3

I'm trying to create a script that can be executed to search a list of files, compare the file size field to the specified file size, and then display the files that are less than the specified file size.

I understand that I must use 'ls -l' in order to get a detailed list of files. However, how can I go about searching the list and pulling the files?

JVAN
  • 165

3 Answers3

8

Your approach is clumsy (and fair to say wrong). There are dedicated tools for these sort of tasks, find is one of those.

For example, to find all files in the current directory that are less than 1 MiB (1048576 Bytes), recursively:

find . -type f -size -1048576c

Or with shells that provide such size based glob qualifiers e.g. zsh, recursively:

print -rl -- **/*(.L-1048576)

Here, contrary to find above, without the hidden files. Add the D glob qualifier to include them.

heemayl
  • 56,300
  • Note that at least GNU find rounds the size up to full units before applying the less-than test if you give a test like -size -1M. Meaning that it will only match files that have a size of zero, unlike -size -1048576c which will match files smaller than a (binary) megabyte. – ilkkachu Mar 15 '17 at 11:16
  • @JVAN, for assignments, I suggest writing a solution with the given assumptions and requirements, and then writing an example input that blows up spectacularly showing those assumptions horribly invalid. And mentioning the fact that you're doing an assignment and forced to use improper tools if you happen to ask on SE... – ilkkachu Mar 15 '17 at 11:18
3

Things to bear in mind with parsing the output of ls -l:

  • the format depends on the locale. The format is only specified by POSIX in the POSIX/C locale and even then it allows some variations (like the amount of spacing between the fields, the width of the first field...). For instance, you can't easily detect portably file names that start with blank characters.
  • Many systems allow blanks in user and group names, making parsing the output reliably almost impossible there. Best is to use ls -n (to use numeric user ids) instead of ls -l.
  • It's impossible to parse the output of ls reliably if the file names may contain newline characters (and newline is allowed in a filename in virtually all POSIX systems) unless you use the -q option (but then you can't tell the exact file name, just see a quoted representation from which you can't get back to the original file name) or use non-standard options found in some implementations. Though see also the trick below.
  • The size field is not provided for all types of files (and the meaning of the size field varies between systems for some types of files). You'd probably want to limit to regular files.
  • The above is assuming a POSIX ls. Old versions have been known to have different output formats, or missing blanks between fields under some circumstances...

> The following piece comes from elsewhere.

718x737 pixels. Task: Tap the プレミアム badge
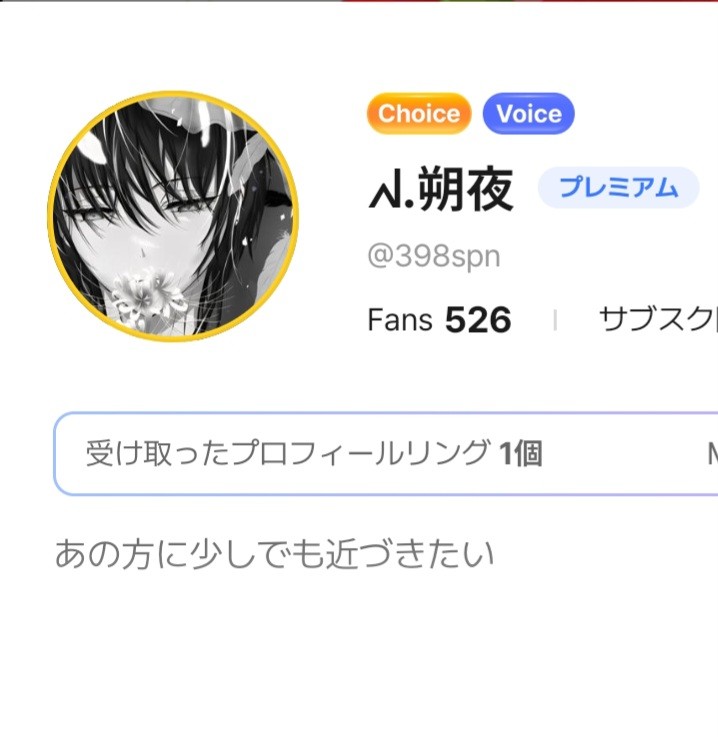click(x=618, y=187)
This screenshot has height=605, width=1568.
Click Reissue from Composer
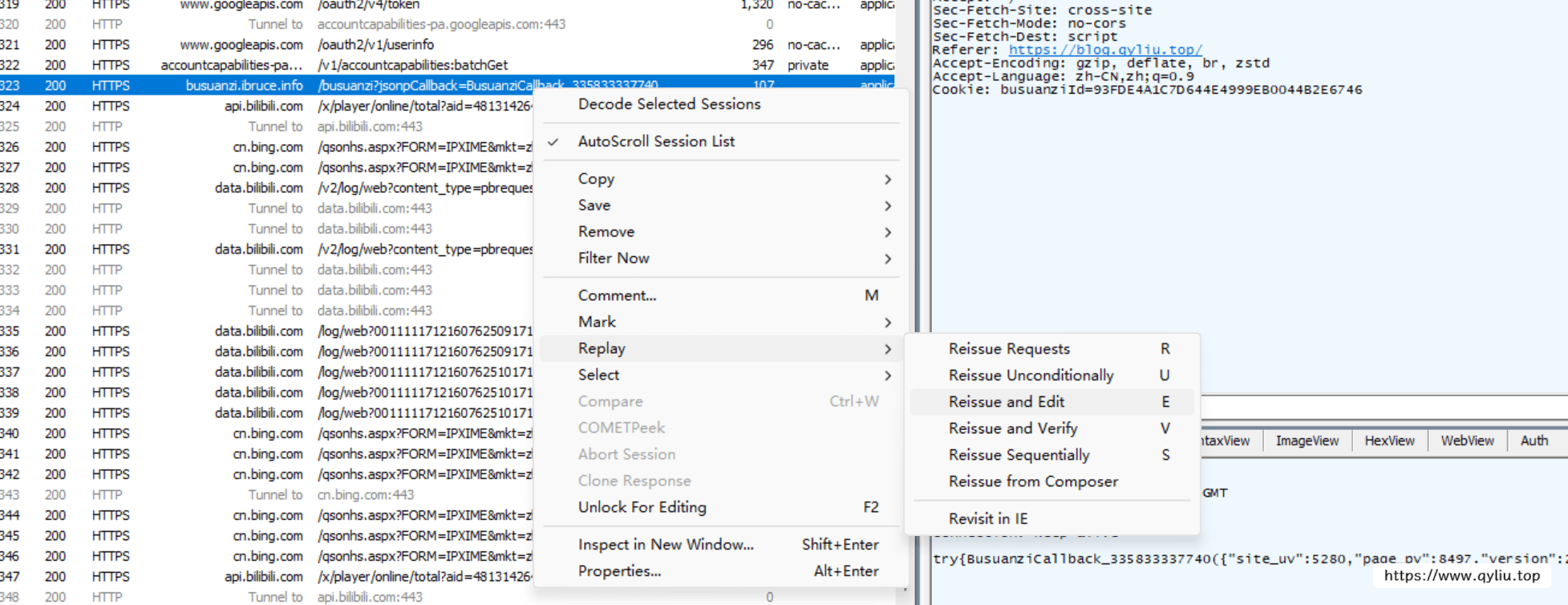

So, with that in mind, provided you can guarantee that file names don't contain newline characters and don't start with blank characters, to list the regular files whose size is strictly less than 1MiB, you could do:

(
  export LC_ALL=C
  ls -n | awk '
    /^-/ && $5 < 1048576 { 
      gsub(/([^[:blank:]]+[[:blank:]]+){8}/, "")
      print
    }'
)

Add the -a option if you want to include hidden files. Add -L if for symlinks, you want to consider the file they (eventually) resolve to.

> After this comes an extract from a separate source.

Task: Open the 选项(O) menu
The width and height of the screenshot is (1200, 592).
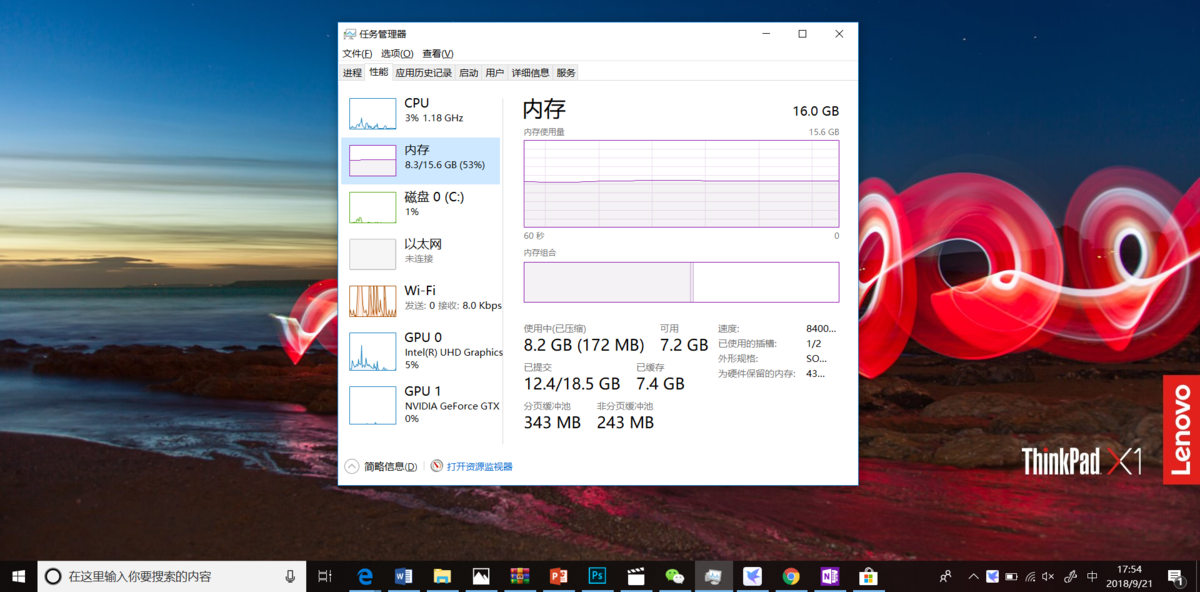Action: 397,54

As other have said, the correct solution would be to use find here.

Trick to avoid the newline and leading blank issue.

If instead of ls -n, we use ls -nd ./*, we would be able to know where the file name begins (on ./) and on what line it ends (on the line before the next ./), so you could do:

(
  export LC_ALL=C
  ls -nd ./* | awk '
    /\// {
      selected = (/^-/ && $5 < 1048576)
      sub(/.*\//, "./")
    }
    selected'
)

However note that it won't work if there's a large number of files in the current directory as the ./* is expanded by the shell, and that could cause the limit on the number of arguments to be reached.

To include hidden files, -a won't help here, we'd need to tell the shell to expand them. POSIXly, it's a bit unwieldy:

ls -dn ./..?* ./.[!.]* ./*

(which is likely to cause warning messages about missing ./..?* or ./.[!.]* files).

  • @RakeshSharma, that would assume there's only one blank character between the date and the filename which POSIX doesn't guarantee. Note that perl's \s is more like [[:space:]]. See \h for blanks only. – Stéphane Chazelas Mar 15 '17 at 10:35
  • @RakeshSharma, the difference between \h and \s is not only \n. It's all the vertical spacing ones (vertical tab, form feed, carriage return at least). Those would not be used in the field separators by ls, so matching on them is unneeded. Only space and tab (in the C locale) are needed. In practice, ls implementations use spaces and no tabs, but POSIX doesn't guarantee that. – Stéphane Chazelas Mar 15 '17 at 10:56
  • @S.C.: Oh ok got that. Thanks. That's being really paranoid ;-) –  Mar 15 '17 at 10:58
1

Since you only want to parse ls's output then you can find the regular files that are lesser in size than an upper-limit (MAX bytes) and ASSUMING no whitespace/newlines in your filenames you could do the following:

/bin/ls -l | awk -v MAX=150 '/^-/ && $5 <= MAX { print $NF }'